A strategy for Interprofessional Education at the University of Lincoln

Mark Brennan and Milika Matiti
University of Lincoln
Interprofessional Education

Summary

A number of programmes at the University of Lincoln lead to registration as health or social care professionals, or lead to roles that directly support the work of these professions. In recent years there has been a recognition in the education of care professionals that interprofessional working is a key factor in securing high quality care for service users. This is reflected in recommendations following deficiencies in care, including the Victoria Climbie Inquiry, Bristol Royal Infirmary Inquiry, Shipman Inquiry and the Francis Report, and in the inclusion by Professional Statutory and Regulatory Bodies (e.g. the GPhC, GMC and NMC) of the requirement to embed interprofessional collaboration and leadership within education programmes leading to registration.

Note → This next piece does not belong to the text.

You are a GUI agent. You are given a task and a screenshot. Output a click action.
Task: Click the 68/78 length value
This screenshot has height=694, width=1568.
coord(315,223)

Hugh Barr in the introduction to his 2015 report on international developments in IPE states, “The interprofessional movement thrives where conditions are conducive; where openness and mutual support in the workplace characterise relations; where democratisation in universities liberalises learning; where the need for change to improve health and social care is addressed.” By this measure the University of Lincoln has great potential to deliver a high quality IPE experience for its students.

Prior to 2015 there were a number of IPE activities in place at Lincoln; an opportunity was identified to further develop these activities and catalyse the development of new one, bringing in a wider group of health and social care professions both from within and from outside the University. Working in close collaboration between the College of Social Science and College of Science, a working group was established with the aim of developing current good practice and to foster high standards of care through collaborative working in clinical and social care practice. The vision of this group is to enable meaningful engagement between students and staff in health, social care and related disciplines in meeting the needs of service users, families and communities.

What are the Aims?

The objectives of the group are to:

  • Enable students to have regular meaningful interaction with a range of other disciplines
  • Foster interdisciplinary research in IPE
  • Support the University of Lincoln ‘Student as producer’ activities in the development of IPE
  • Involve Service users in the development and implementation of IPE activities

The activities of the group are focussed in four areas of activity; these are:

  • On-campus activities – including simulations and workshops
  • On-placement activities – including ward-based and primary care based activities
  • On-line activities – including the use of asynchronous discussion forums on ethical issues
  • Research and evaluation – focussing on the effect of IPE on the student experience and the future care of health and social care clients

Who was/is involved?

Essential to the success of the initiative was the engagement of staff from all relevant disciplines. The steering committee comprise of representatives from the following colleges, schools and professional programmes at Lincoln:

  • College of Science
    • School of Life Science
      • BSc Biomedical Science
    • School of Pharmacy
      • MPharm Pharmacy
  • College of Social Science
    • School of Health and Social Care
      • BSc Health and Social Care
      • BSc Nursing (Adult)
      • BSc Nursing (Mental Health)
      • BSc Social Work
      • MSc Social Work
      • Practice Cert in Non-Medical Prescribing
    • School of Psychology
      • DClinPsy Psychology

Outside of the University links are established with a number of institutions (including NHS trusts and HEIs) to enable the inclusion of students from other cognate programmes, and those remotely located.

What has changed/will change?

The group has identified key indicators of performance as follows:

  1. Quantitative and qualitative evaluation at end of course / module
  2. Number of research grant applications, and of publication / dissemination activity
  3. Establishment of an active student-led IPE student group and delivery of annual report
  4. Establishment of an active Patient and Public Involvement Group providing regular contributions to the LIPESG activities

What lessons have we learnt?

At the end of the first academic year of operation the following themes are emerging:

  • The commitment of both individual staff members and the wider institution is pivotal to the success of IPE initiatives
  • The most notable practical challenges revolve around timetabling and coordination. With the exception of on-line activities, the planning process has to accommodate multiple and varied scheduling needs
  • Student engagement is best where there is clear embedding with their programmes, scheduled activities, and/or is driven by linkage to assessment

A Holistic evaluation of the supporting processes will take place at the end of the first cycle. Evaluation activities to date have focussed on discrete IPE activities and the outcomes to date have been overwhelmingly positive.